Monitoring and Alerting

Robust monitoring is key to maintaining high availability and identifying cost-saving opportunities. Key metrics to track include:

  • CPU and Memory Usage: On all servers (HAProxy, Nginx, Puma, Database).
  • Network Traffic: Especially on the HAProxy and Nginx instances.
  • Request Latency: Tracked at the Nginx and HAProxy levels.
  • Error Rates: Monitor Nginx error logs and application logs for exceptions.
  • Database Performance: Query times, connection counts, and disk I/O.
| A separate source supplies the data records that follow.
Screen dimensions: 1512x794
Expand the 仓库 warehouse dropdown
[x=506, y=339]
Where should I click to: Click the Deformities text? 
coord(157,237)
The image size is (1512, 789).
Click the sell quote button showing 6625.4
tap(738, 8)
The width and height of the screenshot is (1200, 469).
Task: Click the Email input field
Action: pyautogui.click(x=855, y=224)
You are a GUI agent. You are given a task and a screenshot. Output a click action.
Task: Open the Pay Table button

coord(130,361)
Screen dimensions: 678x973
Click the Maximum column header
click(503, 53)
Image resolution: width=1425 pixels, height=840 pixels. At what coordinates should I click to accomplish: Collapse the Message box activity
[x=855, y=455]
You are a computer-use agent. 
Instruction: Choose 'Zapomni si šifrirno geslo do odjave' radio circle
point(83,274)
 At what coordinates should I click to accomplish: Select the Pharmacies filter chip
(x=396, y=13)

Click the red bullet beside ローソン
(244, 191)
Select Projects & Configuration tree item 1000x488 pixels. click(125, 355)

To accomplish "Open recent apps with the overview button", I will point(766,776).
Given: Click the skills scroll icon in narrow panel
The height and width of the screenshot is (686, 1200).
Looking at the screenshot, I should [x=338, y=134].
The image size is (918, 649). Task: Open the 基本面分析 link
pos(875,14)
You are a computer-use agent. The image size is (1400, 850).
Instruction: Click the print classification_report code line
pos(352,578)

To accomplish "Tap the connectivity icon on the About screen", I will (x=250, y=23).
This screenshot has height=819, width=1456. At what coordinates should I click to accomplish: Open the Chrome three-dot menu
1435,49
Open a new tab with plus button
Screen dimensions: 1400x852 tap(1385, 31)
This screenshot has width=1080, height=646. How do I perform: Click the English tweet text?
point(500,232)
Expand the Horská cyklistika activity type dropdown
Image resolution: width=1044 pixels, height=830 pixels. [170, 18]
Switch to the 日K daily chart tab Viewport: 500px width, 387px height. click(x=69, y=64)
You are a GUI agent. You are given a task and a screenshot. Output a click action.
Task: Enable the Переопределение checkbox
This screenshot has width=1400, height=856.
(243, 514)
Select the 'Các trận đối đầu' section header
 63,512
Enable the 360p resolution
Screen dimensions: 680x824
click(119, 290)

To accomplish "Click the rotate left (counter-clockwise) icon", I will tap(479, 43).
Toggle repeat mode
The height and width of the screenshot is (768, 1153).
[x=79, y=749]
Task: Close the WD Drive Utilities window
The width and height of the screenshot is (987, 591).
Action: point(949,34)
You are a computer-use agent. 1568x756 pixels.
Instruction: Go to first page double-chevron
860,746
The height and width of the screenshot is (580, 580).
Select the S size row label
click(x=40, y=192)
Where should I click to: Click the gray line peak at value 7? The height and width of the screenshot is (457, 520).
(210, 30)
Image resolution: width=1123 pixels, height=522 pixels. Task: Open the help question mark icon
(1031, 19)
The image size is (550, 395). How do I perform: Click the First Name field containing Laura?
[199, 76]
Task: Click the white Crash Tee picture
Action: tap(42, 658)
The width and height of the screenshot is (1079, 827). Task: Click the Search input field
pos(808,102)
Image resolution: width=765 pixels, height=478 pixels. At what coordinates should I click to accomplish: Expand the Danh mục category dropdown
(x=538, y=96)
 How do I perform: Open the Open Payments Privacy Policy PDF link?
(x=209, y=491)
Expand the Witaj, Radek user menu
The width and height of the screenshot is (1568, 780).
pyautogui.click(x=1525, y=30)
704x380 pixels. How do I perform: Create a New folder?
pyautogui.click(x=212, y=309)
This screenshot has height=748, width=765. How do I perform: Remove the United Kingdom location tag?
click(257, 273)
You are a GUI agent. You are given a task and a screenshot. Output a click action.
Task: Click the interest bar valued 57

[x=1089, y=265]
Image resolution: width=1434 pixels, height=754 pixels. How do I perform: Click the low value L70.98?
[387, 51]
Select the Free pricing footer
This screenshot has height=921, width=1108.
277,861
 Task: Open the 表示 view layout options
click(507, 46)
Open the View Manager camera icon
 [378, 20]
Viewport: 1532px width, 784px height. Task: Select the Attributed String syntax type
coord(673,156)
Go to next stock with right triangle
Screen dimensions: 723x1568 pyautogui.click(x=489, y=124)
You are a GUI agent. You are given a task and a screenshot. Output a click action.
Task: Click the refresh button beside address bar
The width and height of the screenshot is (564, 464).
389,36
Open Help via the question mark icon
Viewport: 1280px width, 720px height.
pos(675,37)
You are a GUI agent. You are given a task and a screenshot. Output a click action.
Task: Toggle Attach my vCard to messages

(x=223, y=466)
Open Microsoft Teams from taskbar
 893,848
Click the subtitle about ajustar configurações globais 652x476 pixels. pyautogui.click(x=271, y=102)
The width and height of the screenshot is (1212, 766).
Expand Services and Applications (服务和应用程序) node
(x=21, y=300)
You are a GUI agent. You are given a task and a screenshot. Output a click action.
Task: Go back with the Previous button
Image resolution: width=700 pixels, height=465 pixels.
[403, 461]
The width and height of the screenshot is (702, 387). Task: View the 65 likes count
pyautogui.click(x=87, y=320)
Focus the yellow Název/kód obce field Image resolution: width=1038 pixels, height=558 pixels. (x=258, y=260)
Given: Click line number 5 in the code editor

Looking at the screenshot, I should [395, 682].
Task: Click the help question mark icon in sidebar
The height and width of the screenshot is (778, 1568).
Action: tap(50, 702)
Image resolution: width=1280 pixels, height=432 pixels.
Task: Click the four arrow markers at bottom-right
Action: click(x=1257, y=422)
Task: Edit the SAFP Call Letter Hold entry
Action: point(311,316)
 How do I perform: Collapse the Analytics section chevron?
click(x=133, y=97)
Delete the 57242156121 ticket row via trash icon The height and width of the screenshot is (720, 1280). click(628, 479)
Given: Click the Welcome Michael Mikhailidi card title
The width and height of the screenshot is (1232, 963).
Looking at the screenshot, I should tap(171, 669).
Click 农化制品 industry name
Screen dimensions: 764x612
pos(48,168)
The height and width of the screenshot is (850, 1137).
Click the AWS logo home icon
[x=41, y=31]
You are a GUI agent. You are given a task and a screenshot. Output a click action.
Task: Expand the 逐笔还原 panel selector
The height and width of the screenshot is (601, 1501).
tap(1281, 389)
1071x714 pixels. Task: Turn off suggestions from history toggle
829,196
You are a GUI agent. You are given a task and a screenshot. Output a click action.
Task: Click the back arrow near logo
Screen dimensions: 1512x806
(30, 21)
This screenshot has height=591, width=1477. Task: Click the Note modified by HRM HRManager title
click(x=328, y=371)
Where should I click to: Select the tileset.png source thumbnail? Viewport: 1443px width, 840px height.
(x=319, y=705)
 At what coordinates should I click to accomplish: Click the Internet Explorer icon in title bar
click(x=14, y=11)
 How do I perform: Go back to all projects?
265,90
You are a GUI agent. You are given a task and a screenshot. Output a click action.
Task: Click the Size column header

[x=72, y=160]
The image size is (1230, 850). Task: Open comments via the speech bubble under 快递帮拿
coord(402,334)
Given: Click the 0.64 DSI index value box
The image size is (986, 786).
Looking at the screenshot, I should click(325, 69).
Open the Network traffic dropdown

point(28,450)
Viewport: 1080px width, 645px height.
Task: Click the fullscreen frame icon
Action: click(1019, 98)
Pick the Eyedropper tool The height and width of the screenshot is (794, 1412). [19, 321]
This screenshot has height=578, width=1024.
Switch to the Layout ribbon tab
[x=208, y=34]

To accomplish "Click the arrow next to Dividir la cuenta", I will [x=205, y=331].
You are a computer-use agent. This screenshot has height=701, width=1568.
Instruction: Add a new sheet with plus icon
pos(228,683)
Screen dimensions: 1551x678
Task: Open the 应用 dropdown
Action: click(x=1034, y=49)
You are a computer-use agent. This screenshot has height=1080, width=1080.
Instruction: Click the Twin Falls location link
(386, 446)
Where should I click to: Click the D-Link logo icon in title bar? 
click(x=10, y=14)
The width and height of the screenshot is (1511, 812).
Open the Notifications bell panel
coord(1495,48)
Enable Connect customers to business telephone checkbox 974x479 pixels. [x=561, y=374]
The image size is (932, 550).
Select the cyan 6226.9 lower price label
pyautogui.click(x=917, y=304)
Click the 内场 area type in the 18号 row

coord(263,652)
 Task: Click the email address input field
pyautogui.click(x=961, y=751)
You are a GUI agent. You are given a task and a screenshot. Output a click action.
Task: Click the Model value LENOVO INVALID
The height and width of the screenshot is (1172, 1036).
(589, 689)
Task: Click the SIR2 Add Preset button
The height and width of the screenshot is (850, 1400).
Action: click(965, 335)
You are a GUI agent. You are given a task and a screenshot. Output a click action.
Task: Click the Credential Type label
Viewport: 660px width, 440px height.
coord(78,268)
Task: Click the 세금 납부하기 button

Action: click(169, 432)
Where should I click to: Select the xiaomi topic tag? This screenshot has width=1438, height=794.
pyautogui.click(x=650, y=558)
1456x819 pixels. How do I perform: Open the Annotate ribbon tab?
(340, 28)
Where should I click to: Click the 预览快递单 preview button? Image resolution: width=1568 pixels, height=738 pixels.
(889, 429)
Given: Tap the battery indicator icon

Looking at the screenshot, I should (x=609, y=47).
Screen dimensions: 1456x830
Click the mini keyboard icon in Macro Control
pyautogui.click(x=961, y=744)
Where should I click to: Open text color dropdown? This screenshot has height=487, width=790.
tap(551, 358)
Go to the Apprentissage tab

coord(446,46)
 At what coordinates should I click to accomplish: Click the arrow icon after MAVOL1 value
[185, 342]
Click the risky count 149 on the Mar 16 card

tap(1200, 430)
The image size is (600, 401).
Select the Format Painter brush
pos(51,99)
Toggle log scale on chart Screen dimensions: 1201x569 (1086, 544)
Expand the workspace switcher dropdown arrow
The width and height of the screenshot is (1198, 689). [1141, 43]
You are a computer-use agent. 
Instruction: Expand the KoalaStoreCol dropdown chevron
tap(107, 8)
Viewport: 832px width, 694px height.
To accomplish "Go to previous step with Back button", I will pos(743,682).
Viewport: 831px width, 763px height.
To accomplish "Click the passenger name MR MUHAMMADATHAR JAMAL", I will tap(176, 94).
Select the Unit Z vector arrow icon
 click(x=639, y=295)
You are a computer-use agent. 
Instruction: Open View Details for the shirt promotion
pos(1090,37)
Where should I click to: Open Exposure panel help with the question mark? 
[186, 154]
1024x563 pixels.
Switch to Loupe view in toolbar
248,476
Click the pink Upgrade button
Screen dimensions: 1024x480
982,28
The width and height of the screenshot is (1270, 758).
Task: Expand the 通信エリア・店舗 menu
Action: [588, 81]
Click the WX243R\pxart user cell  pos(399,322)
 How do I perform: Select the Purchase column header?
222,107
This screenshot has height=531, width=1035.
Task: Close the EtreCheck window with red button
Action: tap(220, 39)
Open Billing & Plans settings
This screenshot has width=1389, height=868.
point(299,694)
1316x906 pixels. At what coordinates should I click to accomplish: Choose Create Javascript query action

Tools like Prometheus with Grafana, or Linode’s built-in monitoring, can be leveraged. Set up alerts for critical thresholds (e.g., high CPU, elevated error rates, unresponsive servers).

Cost Optimization Summary

This architecture optimizes costs by:

  • Horizontal Scaling: Using multiple smaller, cheaper Linode instances instead of a few large ones.
  • Managed Database: Offloading database administration to Linode’s managed service, reducing operational overhead.
  • Efficient Web Serving: Nginx serving static assets directly, reducing load on application servers.
  • Open-Source Tooling: Relying on battle-tested open-source software like Nginx, Puma, and HAProxy.
  • Predictable Pricing: Linode’s transparent pricing model allows for accurate budget forecasting.

By carefully selecting instance sizes, leveraging redundancy, and implementing efficient configurations, you can build a highly available and cost-effective Ruby stack on Linode that scales with your application’s needs.